Render into Spanish the following sentence from the passage on Berlin's galleries: "For some in the city’s art trade, the current climate comes as no surprise."

__Source text__.
^^^^^^^^^^^^^^^^
For some in the city’s art trade, the current climate comes as no surprise. Last September, LVGB published a position paper that issued a warning: “The international competitiveness of Berlin’s galleries is quite threatened and endangered.” It raised further concerns by stating, “The art market initiative BERLIN ART WEEK, launched in response to the closure of the internationally renowned art fair Art Forum Berlin, is still not financially secured and hardly equipped for the future.”
Young galleries that find it difficult to participate in international art fairs, and thus attain access to more wealthy markets of art buyers, have found it most difficult to cope. Claudia Rech, who runs Gillmeier Rech with Verena Gillmeier (they opened in Tiergarten in 2013), tells Artsy that while it is always hard in the beginning for a new gallery, “there is definitely a slowdown” in the art market right now. “Fairs cost way too much and are hard to take part in as a younger gallery, and the VAT in Germany is extremely high,” Rech adds.
^^^^^^^^^^^^^^^^
__Data__.
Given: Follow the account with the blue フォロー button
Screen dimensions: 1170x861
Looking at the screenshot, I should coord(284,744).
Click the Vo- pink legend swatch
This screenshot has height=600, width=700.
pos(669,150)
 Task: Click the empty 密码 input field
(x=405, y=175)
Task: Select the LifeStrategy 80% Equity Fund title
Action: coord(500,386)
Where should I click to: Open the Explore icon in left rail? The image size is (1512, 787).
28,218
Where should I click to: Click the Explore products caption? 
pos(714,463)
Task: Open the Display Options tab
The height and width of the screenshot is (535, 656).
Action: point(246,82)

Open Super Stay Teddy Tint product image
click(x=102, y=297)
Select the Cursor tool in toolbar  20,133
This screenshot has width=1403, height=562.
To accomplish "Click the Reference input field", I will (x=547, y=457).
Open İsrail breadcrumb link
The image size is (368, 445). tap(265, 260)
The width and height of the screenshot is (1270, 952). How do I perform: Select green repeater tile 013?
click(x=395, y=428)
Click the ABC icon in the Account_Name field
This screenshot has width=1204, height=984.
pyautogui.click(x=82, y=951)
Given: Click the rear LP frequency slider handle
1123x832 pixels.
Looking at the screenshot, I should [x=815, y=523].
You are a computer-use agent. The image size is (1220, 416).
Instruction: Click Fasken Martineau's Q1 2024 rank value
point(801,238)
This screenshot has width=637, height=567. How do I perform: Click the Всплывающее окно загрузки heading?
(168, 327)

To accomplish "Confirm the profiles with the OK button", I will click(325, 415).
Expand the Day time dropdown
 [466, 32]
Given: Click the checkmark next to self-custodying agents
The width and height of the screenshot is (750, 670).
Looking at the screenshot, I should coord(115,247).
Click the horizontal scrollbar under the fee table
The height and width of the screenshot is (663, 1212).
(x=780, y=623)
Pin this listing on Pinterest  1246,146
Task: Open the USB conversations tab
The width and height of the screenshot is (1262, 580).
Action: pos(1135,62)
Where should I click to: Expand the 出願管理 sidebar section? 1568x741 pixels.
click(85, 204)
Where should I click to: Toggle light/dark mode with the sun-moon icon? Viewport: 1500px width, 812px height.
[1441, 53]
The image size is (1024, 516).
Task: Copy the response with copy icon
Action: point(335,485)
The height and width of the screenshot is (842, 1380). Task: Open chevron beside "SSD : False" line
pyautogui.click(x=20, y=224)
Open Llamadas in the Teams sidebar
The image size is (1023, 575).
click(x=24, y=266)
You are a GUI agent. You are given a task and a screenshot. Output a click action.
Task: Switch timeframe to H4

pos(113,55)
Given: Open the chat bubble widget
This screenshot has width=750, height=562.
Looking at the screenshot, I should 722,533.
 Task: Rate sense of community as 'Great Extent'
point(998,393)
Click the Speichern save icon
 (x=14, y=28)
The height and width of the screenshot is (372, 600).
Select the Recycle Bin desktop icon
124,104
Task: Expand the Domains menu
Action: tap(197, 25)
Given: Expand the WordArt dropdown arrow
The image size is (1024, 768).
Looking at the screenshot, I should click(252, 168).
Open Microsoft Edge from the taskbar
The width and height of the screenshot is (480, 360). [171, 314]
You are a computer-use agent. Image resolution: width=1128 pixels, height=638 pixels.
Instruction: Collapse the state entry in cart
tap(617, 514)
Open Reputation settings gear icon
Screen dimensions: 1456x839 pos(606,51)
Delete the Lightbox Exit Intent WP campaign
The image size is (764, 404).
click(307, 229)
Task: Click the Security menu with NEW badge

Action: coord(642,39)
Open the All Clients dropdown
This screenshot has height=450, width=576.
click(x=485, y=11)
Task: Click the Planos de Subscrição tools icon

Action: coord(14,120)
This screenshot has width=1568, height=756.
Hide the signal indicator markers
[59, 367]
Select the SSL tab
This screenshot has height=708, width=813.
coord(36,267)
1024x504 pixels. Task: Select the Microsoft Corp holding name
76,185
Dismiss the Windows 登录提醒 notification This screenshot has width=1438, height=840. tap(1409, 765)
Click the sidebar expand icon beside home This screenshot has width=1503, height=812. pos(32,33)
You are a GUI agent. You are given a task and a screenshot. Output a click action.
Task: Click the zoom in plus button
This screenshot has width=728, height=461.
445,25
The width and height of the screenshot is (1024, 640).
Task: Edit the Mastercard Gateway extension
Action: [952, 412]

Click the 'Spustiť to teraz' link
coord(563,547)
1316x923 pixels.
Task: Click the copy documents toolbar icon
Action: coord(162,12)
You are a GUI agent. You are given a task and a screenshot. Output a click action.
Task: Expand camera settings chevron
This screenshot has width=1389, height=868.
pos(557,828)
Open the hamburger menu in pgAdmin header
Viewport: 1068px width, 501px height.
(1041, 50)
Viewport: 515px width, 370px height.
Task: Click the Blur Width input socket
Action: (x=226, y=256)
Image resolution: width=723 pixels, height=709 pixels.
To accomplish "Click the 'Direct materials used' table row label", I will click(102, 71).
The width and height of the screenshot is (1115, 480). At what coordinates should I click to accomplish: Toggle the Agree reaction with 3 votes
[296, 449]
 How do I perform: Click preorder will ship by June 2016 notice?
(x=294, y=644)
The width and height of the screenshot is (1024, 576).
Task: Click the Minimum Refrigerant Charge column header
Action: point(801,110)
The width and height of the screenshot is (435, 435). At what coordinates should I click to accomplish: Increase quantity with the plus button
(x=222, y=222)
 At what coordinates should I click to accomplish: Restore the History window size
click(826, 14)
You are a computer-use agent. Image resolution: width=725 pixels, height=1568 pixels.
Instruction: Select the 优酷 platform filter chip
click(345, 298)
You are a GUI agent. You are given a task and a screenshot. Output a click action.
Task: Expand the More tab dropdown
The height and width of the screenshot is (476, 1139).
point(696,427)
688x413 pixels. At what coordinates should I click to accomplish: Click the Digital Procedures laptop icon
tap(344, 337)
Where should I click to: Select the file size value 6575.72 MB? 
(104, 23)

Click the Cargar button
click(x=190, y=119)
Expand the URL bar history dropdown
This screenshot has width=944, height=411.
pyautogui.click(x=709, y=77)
^^^^^^^^^^^^^^^^
__Task result__.
Para algunos en el mercado del arte de la ciudad, el clima actual no es ninguna sorpresa.